Truly, “War is hell!” Have no glorious delusions to the contrary, you who dwell in the haunts of peace and babble of what you know not. The horrors do not end when the guns cease firing. The dark and silent night of rain is full of souls in bewilderment and torment. Often one will grope his way hither and thither, seeking to find a trench-mate to whom he had become attached in the camaraderie of war—that sweet flower which grows up an ugly stem. Often they live over and over again the rage and madness of the attack; they plunge an imaginary bayonet into the form of an imaginary foe; or, if a mass of them are together, and they generally are, they strike recklessly at anything before them, conscious always of an opposing force. The General of whom I wrote in my last letter was a man of marked spiritual development; he soon broke away from the entanglements of matter; he was a devotee to whom his country was a god and his Emperor a hero to be followed with aspiration. But most men who die on the battlefields are common soldiers who fight because it is the will of the mass behind them. They generally go out into darkness for a time, and most of them wander in darkness and bewilderment for varying periods.

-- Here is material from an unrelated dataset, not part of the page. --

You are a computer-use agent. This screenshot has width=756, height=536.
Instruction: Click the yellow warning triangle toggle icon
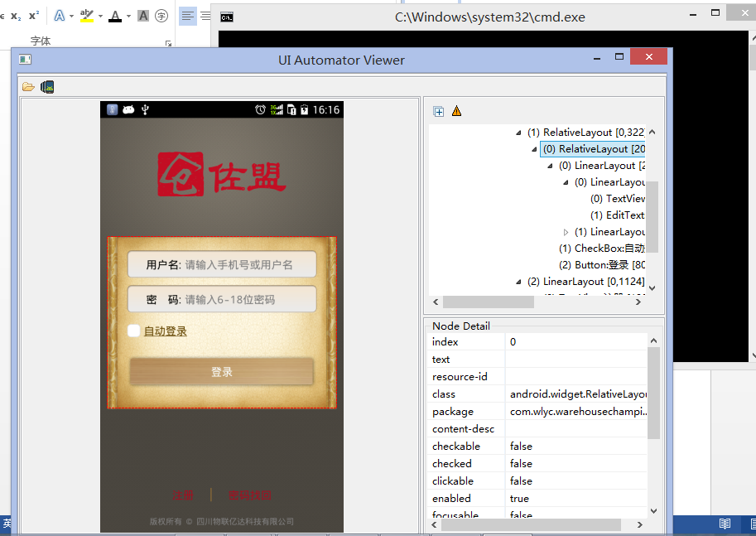(x=456, y=112)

Some, on the contrary, are vividly conscious almost from the hour of death. These may attack the men of the opposing army when they sleep. The dreams of the battlefields are terrible in their intensity. Sometimes again, for in the general confusion distinctions may be quite lost, souls that had believed themselves enemies cling together in the tragic yearning of the dark that separates the worlds of the “invisible.” In their great need they do not know their former friends from their former enemies. Another pale flower that grows from the ugly stem of war! The astral forms of men of low development are often found here in shocking distortion, their consciousness only a glimmer, and with no power of feeling anything but pain. No wonder the dreams of the unselfish lovers of humanity are full of horror during these dark nights of the world, for there are many noncombatants in all lands whose hours of sleep are given to a devoted labor for the souls that need help so horribly. There is one man whom you know who bears at this time a burden almost superhuman, and speaks of it to no one.

It is needless for me to say how you yourself spent the nights of many months, and when we bade you cease that labor it was only that you might have more strength for the labor of writing these pages at my dictation. A soul still held in the flesh cannot work all day and all night. That is burning the astral candle at both ends. When you return to the countries now devastated by war, some of your friends will relate to you experiences similar to your own during these terrible months. They who can be used are called upon when the need is greatest, and the need is immense at this time. Realize that those souls in the lower regions of the astral world are actually in space near the ground of the physical planet. Those who hang over the battlefields where they met their fate are still thrilled or horrified by the noise of the battle horns, they can still hear the shriek of shells and feel the shattering force of the explosions. Day in, day out these unfortunate earthbound ones live over and over again the emotions of war, night after night they dread the morning when the sounds will begin again. They cannot get away. They are not free merely because their bodies are buried under a few feet of earth, or worse still left unburied.